米国ニューヨーク州マルタに本拠を置く受託半導体メーカーGlobalFoundriesが、第4四半期の業績見通しについて、市場予測を上回る利益と売上を示すと発表した。背景にあるのは、自動車向けおよびデータセンター向けのチップ需要の拡大であり、同社が手掛ける“オーダーメイド型”半導体の需要が力強く回復していることが鮮明になった。発表後、プレマーケットでは株価が約6%上昇し、市場の期待も高まっている。

今期の好調要因として特に目立つのが、自動車とデータセンターの2分野だ。自動車業界では電気自動車(EV)や高度な運転支援システム(ADAS)の普及が進み、専用の半導体が必要不可欠となっている。一方、テクノロジー企業の間では、AIモデルの処理能力向上を支えるためのデータセンター強化が急務となり、関連チップへの需要が増加している。GlobalFoundriesでは、自動車関連の売上が年間収益の約16%を占め、通信・インフラ・データセンター向けも約10.5%を担うなど、安定した市場構成を持つ。同社最大のセグメントはスマートフォン向けで、これは40%以上を占めている。

今回の業績見通しによれば、第4四半期の調整後利益は1株あたり47セント前後、売上高は18億ドル前後を予測している。いずれも市場予想をわずかに上回っており、堅調な需要の持続がうかがえる。同社はAMD、Qualcomm、NXPなど大手企業にチップを供給しており、中国や台湾以外に大規模な製造拠点を持つ数少ないファウンドリーとして存在感を高めている。

地理的な分散と製造能力の強みを背景に、同社は近年、戦略的な提携や設備投資も進めている。最近では、業界最大手TSMCとの技術ライセンス契約を締結したほか、ドイツで11億ユーロ規模の工場拡張を発表。ドイツ政府の支援も受けながら、欧州での生産能力強化を急ぐ。こうした動きは、米中対立や供給網リスクが高まる中、地域分散を求める顧客ニーズに応えるものでもある。

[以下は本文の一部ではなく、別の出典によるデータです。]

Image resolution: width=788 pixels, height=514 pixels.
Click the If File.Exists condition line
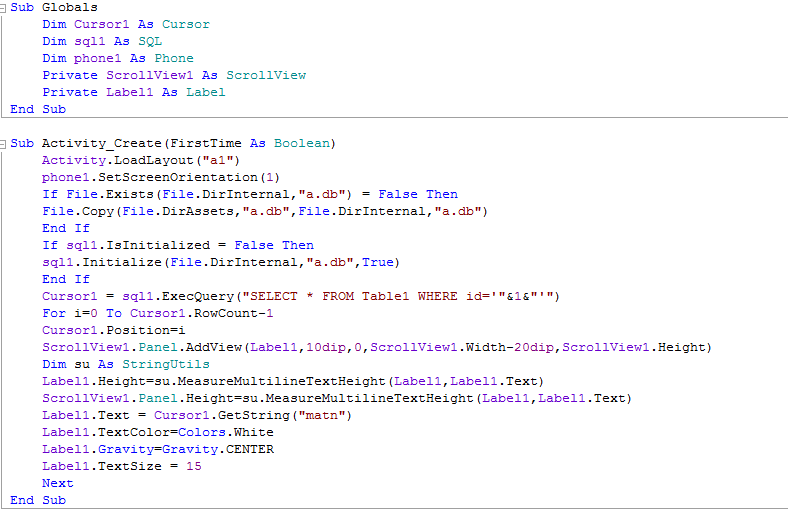pos(249,194)

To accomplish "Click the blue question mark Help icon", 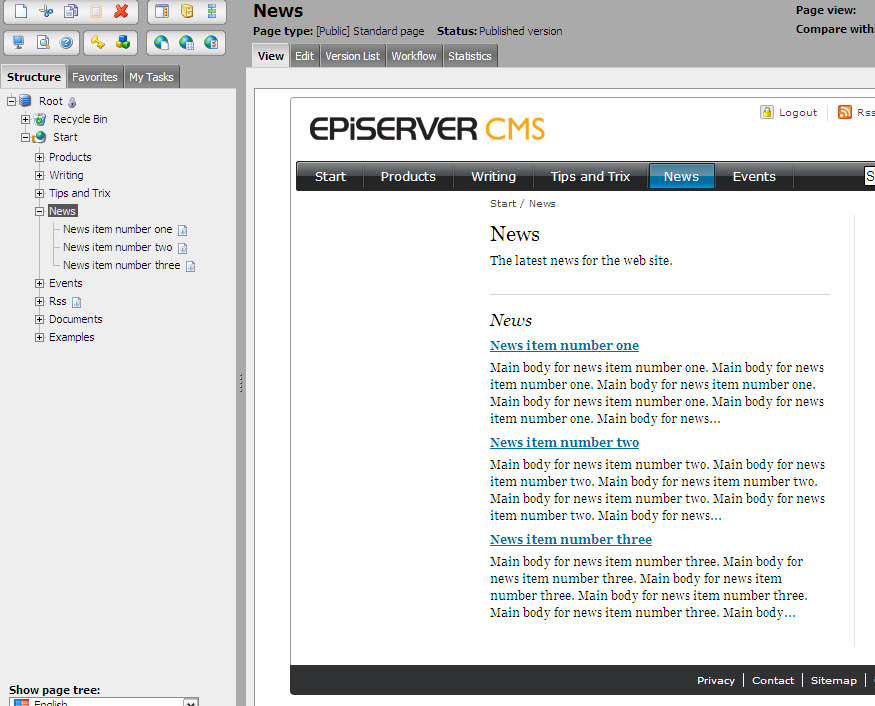I will pyautogui.click(x=67, y=43).
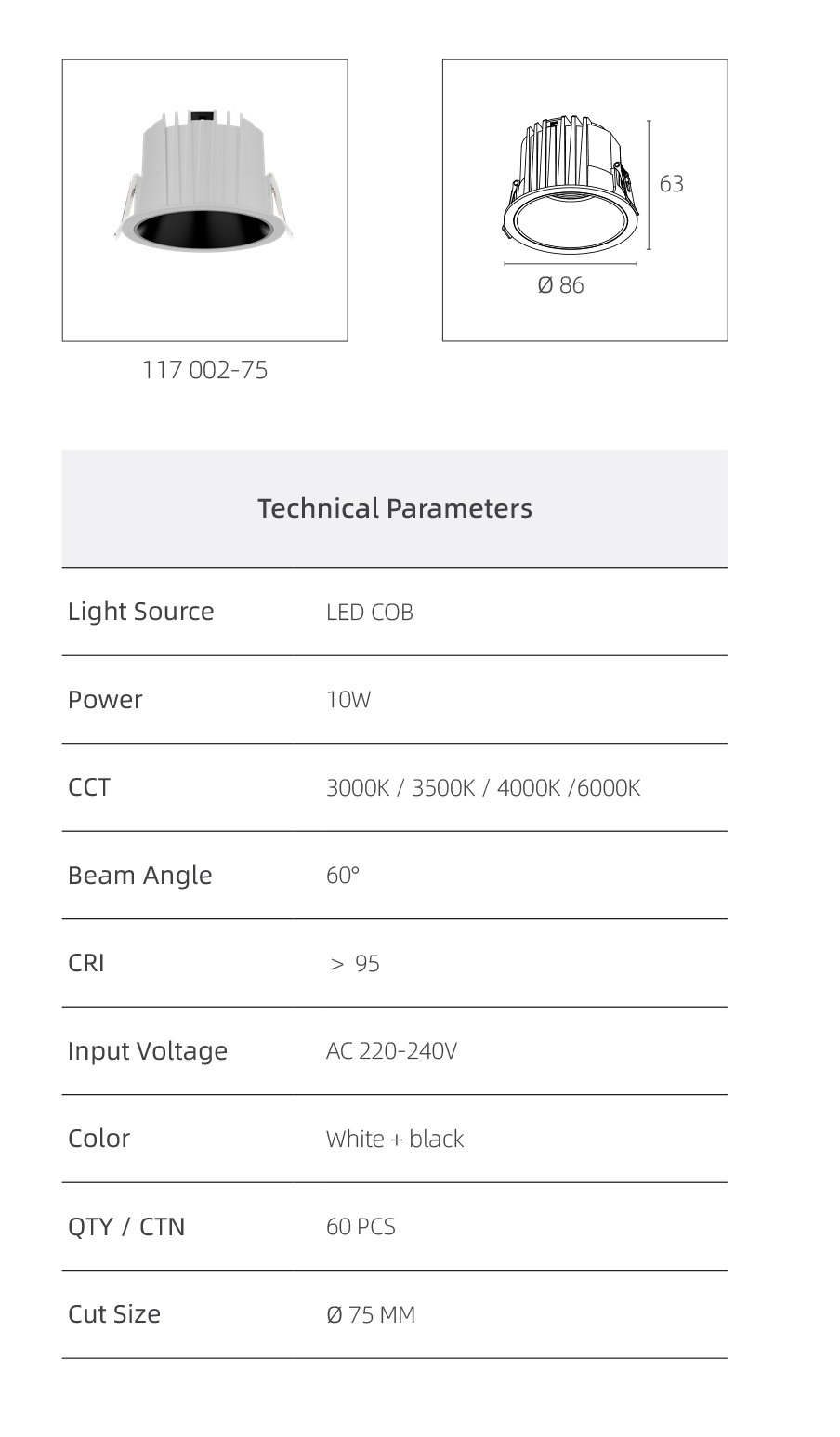
Task: Click the Technical Parameters header
Action: pos(395,508)
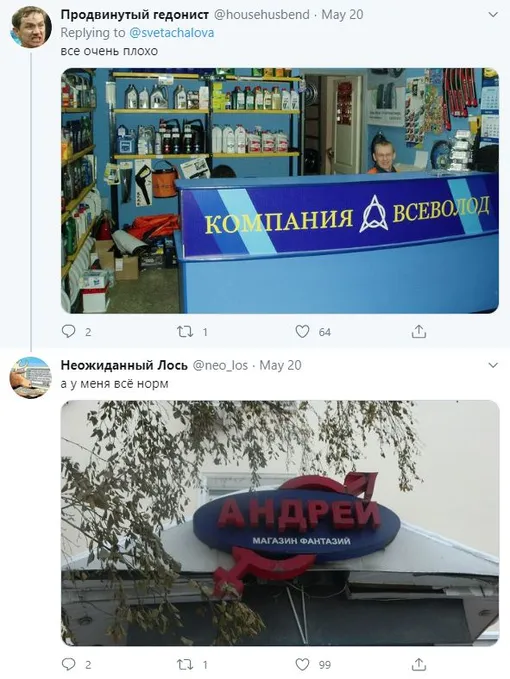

なお、7~9月期(第3四半期)の実績では、1株利益が41セントと市場予想の37セントを上回り、売上高も16億9,000万ドルと堅調だった。ただし、年初来で株価は約19%下落しており、市場では依然として慎重な目線も残る。一方で、自動車・データセンター・AI関連といった成長領域で確実に存在感を発揮する同社は、今後の半導体市場においても注目され続ける存在となるはずだ。半導体需給が安定化する中で、技術提携や生産拡大がどのような成長機会を生むのか、今後の動向に市場の視線が集まっている。